Yes, but – as Stewart says, not always. Universities turn into bad places to sort this out (it’s the marching smartly backwards thing again) when there are people who throw out the rules and other people who support them in this endeavour. Read Mary Lefkowitz’s account of her experience, for example – asking Yosef ben-Jochannan at a lecture why he claimed that Aristotle had come to Egypt with Alexander and stolen his philosophy from the library at Alexandra when that library hadn’t been built until after Aristotle’s death, and getting no support from some of her colleagues. When she told the dean of her college that there was no evidence for ben-Jochannan’s claims, the dean said we each have our own different but equally valid view of history.
In other words, if evidence is officially ruled irrelevant because of the ‘different but equally valid view’ theory of knowledge, then the university has no way to sort this out. It’s surrendered its tools. The university isn’t the best place to sort out truth claims because of some kind of magic, or because of its status or authority, but only because it’s a place where people who know how to sort out truth claims gather to do so. To the extent that it transforms itself to the opposite of that, it becomes the worst instead of the best place to sort things out. Which is bottomlessly depressing, because who else is going to do it? Hence the need to fight back.
Educational kinesiologists – ah. Something else to look into.
“let’s also celebrate Tracy Morton and Kay Wilkinson who saw off Vardy at Northcliffe Comp.”
Okay! Haven’t heard of them before; will look.
Hope knuckles have healed, Don!
G,
You’re right not to waste your time looking this nonsense up. It starts with two reasonable propositions;
1. Kids learn better when not dehydrated.
2. kids learn better with occassional exercise.
However, you can’t really sell a course based on the bleeding obvious, so we are told that water held in the mouth seeps through and hydrates the brain, increasing it’s conductivity (because water conducts electricity, duh.)
the exercises are very precise because they are aimed at co-ordinating the brain’s hemispheres, which can only be done by clearing the chi pathways. (In case you want to try it, it involves crossing your ankles and rubbing your collar-bone.) At this point our guest ‘trainer’ mentioned that ‘western science’ had failed to grasp the importance of energy flow…
I’m afraid that was as far as I managed. There something about the phrase ‘western science’ which just rattles my cage.
For background on Northcliffe;
http://www.telegraph.co.uk/education/main.jhtml?xml=/education/2004/06/23/tenedu221.xml
And this from Saturday’s Guardian;
In January, John Harris talked to parents and teachers battling to save Northcliffe comprehensive near Doncaster, which their LEA planned to replace with an academy sponsored by Christian evangelist Sir Peter Vardy. (Vardy Foundation schools teach creationism alongside evolution, and regard being gay as a sin.) Their fight to save the school was successful, and later in the year Tracy Morton and Kay Wilkinson, co-founders of the parents’ action group, became parent governors at Northcliffe. Parents and staff are hopeful that the school will be taken out of special measures by next spring.

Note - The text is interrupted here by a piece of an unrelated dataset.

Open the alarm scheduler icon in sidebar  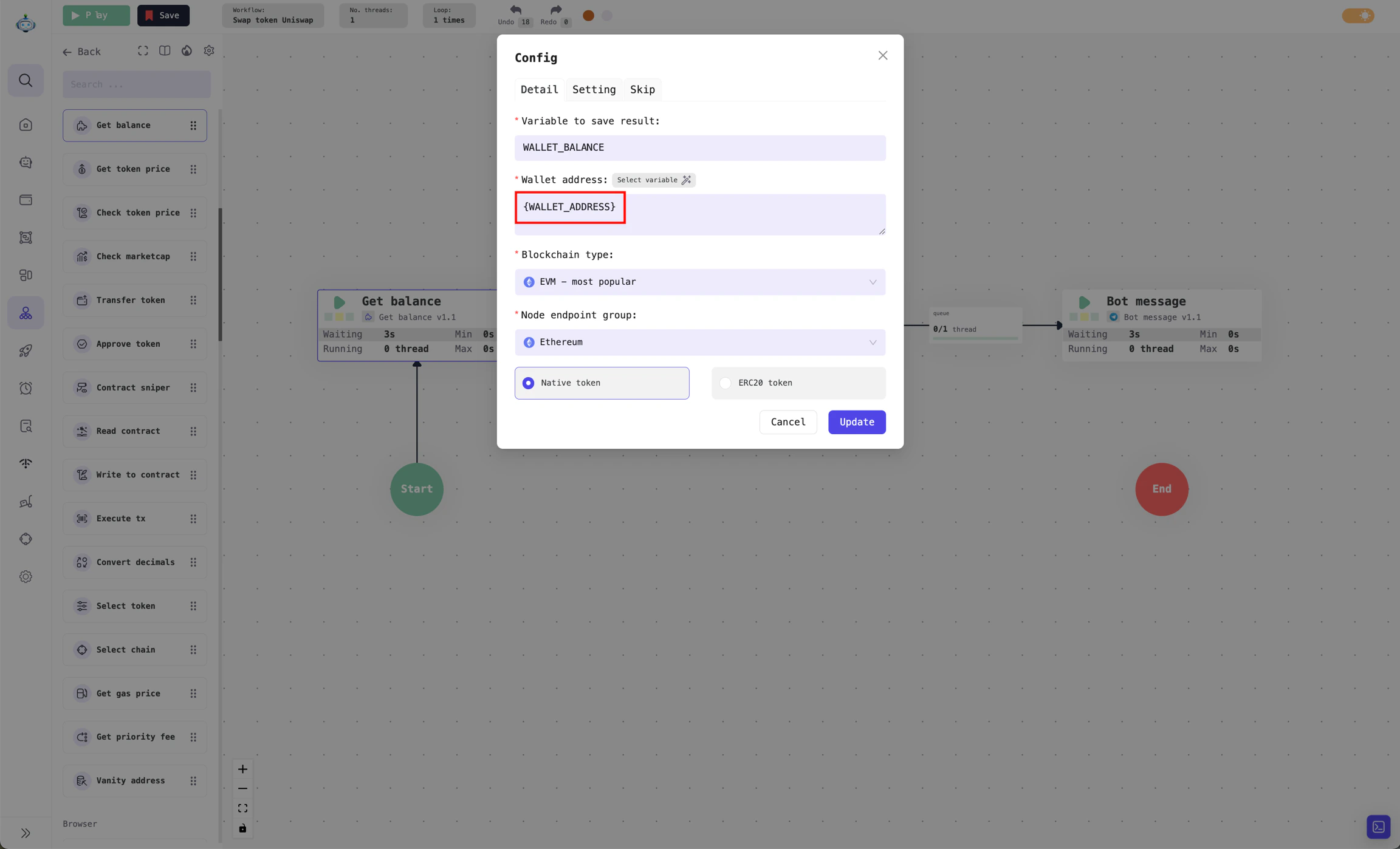point(26,388)
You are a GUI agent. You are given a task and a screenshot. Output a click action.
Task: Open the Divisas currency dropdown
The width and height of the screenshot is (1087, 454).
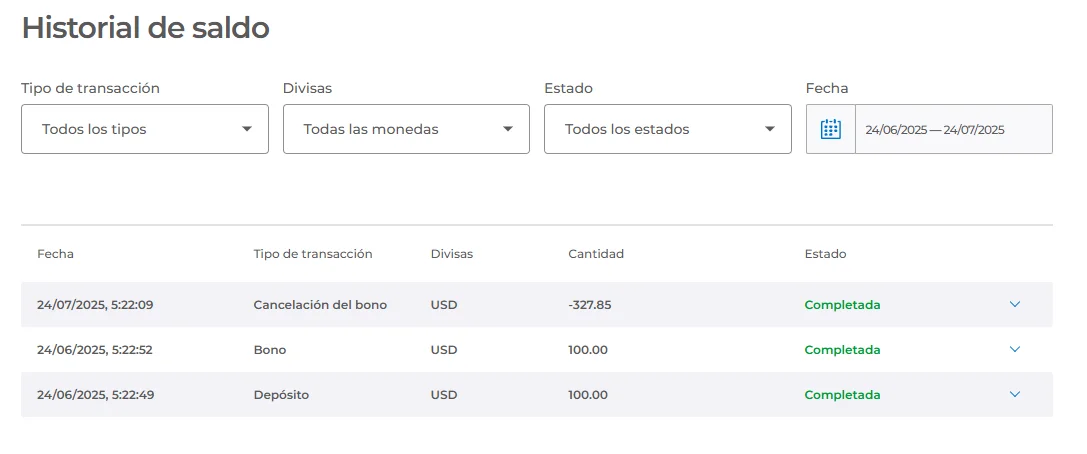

So, in Britain they are literally shutting down public schools and replacing them with fundie indoctrination academies? I hope I recall someone saying this is very rare.
This hydration and exercise thing sounds like a revisit of Waldorf (Steiner) schooling, which as one of its principles includes a rhythmic exercise discipline. My kids were lucky to avoid this system after my wife read a manifesto about it. We visited and enquired carefully.
There must be a lot of kids with damaged ability to engage with the modern world in the alternative schooling system.
ChrisPer: I’ve read, though, that there are benefits associated with the “whole child” approach to education espoused by the Waldorf Schools?